Enter a component of the cytoskeleton that may be a significant liability when it comes to the impact of vitrification on early human development. Here we speak of the actin cytoskeleton, a dynamic network of filaments that, much as they do in muscle, confer fundamental physical properties on cells that allow them to divide, maintain shape, and position organelles within the cytoplasm. We encourage our readership to consider the paper from Bogliolo and colleagues in Sardinia, taking a novel technological approach in assessing the effects of vitrification in an animal model (Evaluation of the impact of vitrification on the actin cytoskeleton of in vitro matured ovine oocytes by means of Raman microspectroscopy. 10.1007/s10815-014-0389-7).

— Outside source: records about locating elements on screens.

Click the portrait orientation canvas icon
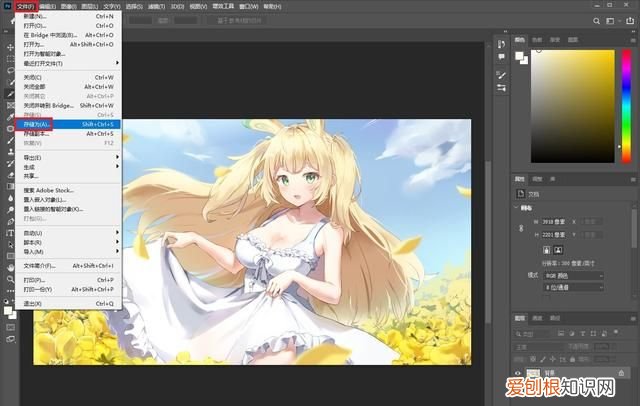click(x=547, y=248)

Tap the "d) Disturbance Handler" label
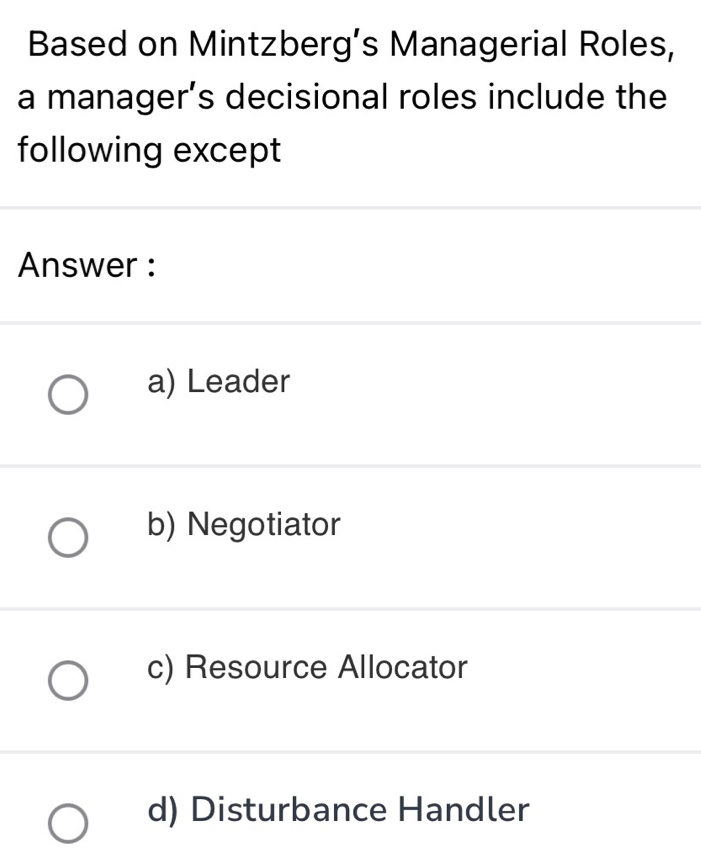[336, 809]
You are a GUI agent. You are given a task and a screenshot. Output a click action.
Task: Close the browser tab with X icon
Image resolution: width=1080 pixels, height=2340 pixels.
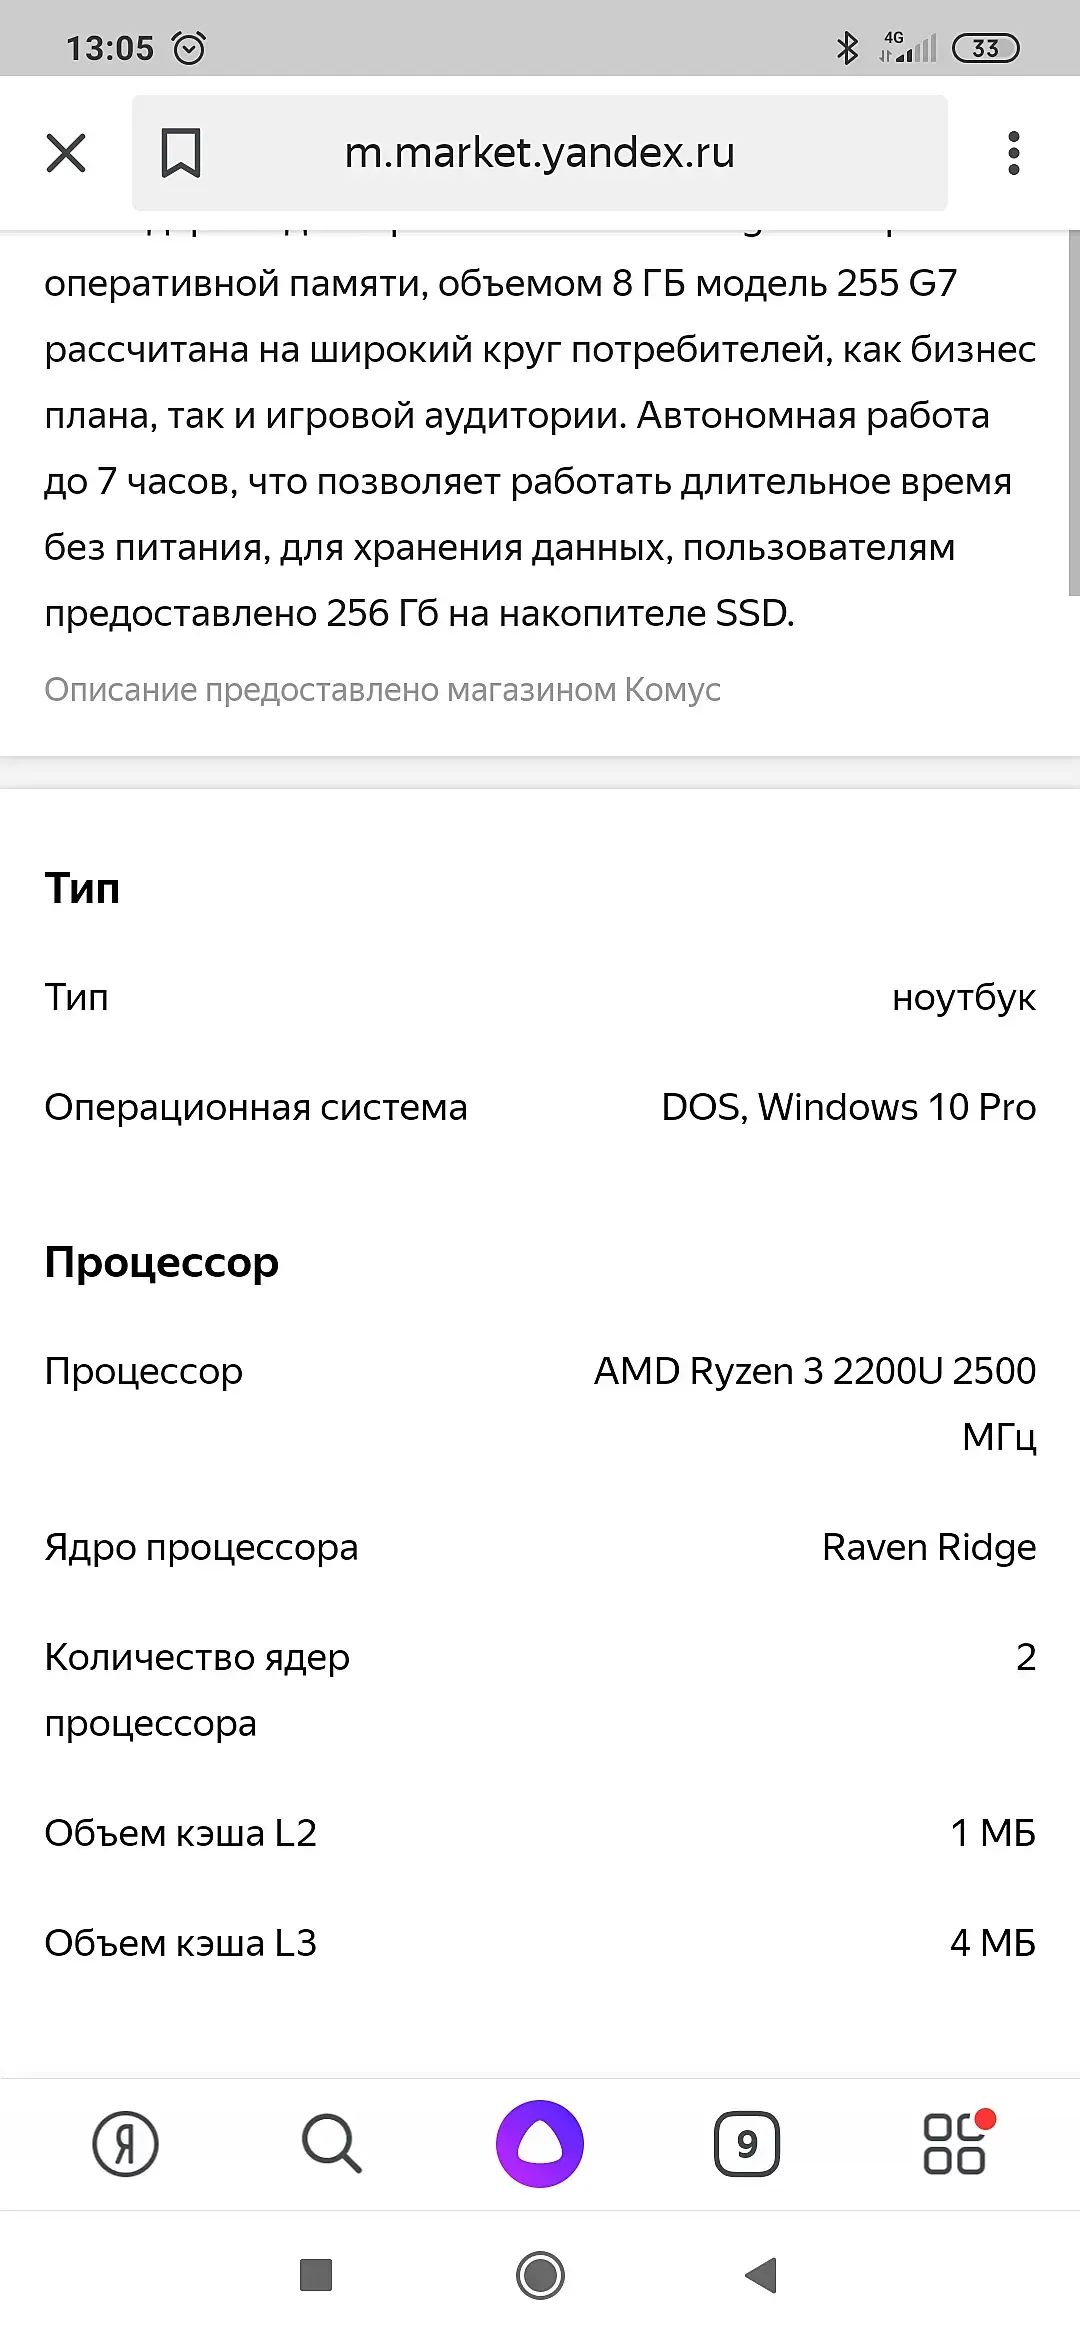point(66,153)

The road to a freeze-all strategy is a timely one to travel. It will clearly open up possibilities for patients and minimize many of the costly and potentially complicating procedures engendered in fresh cycle transfers as we currently know them. As long as we keep open the need to further develop cryostorage approaches and restoring as best we can the properties of gametes and embryos, then the step back to what Mother Nature planned for successful implantation and healthy babies will someday be realized for couples requiring treatment for their infertility.
Footnotes
Capsule Now that technologies have been optimized to cryopreserve human gametes and embryos—or have they?—the notion of freeze-all IVF cycles has gained momentum and traction. Some of the most pressing issues underlying this change in mentality are discussed with reference to papers in this issue.